This week’s Bookshelf takes a look at three very different new books coming out in January.

Seeing double. New York Times bestselling author Karen Abbott is a former Atlantan who has a successful career publishing creative nonfiction accounts of historically significant women, many of them considered scandalous by polite society. Past books include “Liar, Temptress, Soldier, Spy,” about the creative subterfuge women on both sides of the Mason-Dixon line used to sway the outcome of the Civil War, and “American Rose,” about the Jazz Age stripper Gypsy Rose Lee.

Now writing under the name Abbott Kahler, she makes her fiction debut with the novel “Where You End” (Henry Holt & Co., $27.99) on Jan. 16.

Although technically a thriller, “Where You End” goes for more of a creepy, slow burn than action-packed twists and turns.

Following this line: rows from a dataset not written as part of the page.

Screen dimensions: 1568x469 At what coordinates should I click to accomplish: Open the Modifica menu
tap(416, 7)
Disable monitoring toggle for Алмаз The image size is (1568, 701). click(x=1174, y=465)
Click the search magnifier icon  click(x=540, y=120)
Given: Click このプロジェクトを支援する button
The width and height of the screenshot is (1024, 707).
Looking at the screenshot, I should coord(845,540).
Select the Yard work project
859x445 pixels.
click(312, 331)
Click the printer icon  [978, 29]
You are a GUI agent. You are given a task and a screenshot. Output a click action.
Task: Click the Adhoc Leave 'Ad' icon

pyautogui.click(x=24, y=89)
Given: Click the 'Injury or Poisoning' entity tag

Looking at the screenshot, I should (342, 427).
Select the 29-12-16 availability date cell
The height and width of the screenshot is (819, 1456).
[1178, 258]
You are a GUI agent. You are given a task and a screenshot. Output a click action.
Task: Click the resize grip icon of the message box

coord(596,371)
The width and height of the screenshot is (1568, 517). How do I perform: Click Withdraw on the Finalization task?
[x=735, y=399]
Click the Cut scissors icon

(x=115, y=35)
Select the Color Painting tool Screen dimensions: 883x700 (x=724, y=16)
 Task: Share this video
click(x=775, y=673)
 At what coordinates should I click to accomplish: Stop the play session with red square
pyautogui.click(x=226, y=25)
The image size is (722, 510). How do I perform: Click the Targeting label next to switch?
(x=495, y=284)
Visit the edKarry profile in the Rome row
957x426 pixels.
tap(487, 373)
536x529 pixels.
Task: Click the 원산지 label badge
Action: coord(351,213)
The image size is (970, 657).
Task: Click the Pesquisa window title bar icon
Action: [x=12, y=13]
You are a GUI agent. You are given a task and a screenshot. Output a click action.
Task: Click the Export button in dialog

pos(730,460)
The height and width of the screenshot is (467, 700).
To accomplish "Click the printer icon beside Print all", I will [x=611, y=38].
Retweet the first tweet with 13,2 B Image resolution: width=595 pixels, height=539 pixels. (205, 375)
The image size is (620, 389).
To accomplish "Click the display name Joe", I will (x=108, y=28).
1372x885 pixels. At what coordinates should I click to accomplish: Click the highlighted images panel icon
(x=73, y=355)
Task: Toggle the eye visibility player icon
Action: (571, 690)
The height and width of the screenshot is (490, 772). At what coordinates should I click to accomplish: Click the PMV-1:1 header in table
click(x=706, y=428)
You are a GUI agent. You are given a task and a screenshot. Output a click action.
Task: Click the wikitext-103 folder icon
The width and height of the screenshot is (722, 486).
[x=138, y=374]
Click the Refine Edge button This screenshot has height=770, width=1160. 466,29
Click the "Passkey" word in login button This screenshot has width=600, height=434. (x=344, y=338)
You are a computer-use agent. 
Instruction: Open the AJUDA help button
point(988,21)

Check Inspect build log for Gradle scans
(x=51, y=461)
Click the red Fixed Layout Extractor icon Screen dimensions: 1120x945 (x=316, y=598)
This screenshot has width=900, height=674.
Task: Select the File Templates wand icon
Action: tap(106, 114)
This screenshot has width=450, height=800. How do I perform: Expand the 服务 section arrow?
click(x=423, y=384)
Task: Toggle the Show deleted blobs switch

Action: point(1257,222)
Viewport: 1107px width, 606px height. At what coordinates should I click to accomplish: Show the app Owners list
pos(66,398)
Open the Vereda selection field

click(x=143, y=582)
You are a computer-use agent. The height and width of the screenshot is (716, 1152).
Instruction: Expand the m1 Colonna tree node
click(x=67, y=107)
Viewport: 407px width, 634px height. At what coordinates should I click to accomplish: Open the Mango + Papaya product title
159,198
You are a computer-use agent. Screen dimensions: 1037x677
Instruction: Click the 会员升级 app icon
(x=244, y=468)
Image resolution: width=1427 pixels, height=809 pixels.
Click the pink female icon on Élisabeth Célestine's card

It opens with a car wreck involving Kat and Jude Bird, who are 22-year-old mirror twins – that means their fused embryos separated late in gestation, making them identical opposites; they look exactly the same, but where one is left-handed, the other favors her right, etc.

Jude survives the accident without a scratch, but Kat suffers a severe head injury. While she recognizes Jude as her sister, Kat can’t remember anything about her life. It falls on Jude to slowly reconstruct Kat’s memory of their idyllic childhood, which was marred by the disappearance of their brilliant father and their mother’s death in an automobile accident. Eventually, though, Kat begins to think Jude isn’t telling the whole truth about their past. As she seeks answers, Kat contends with a budding new romance, unexpected outbursts of anger and the growing fear that someone is following her.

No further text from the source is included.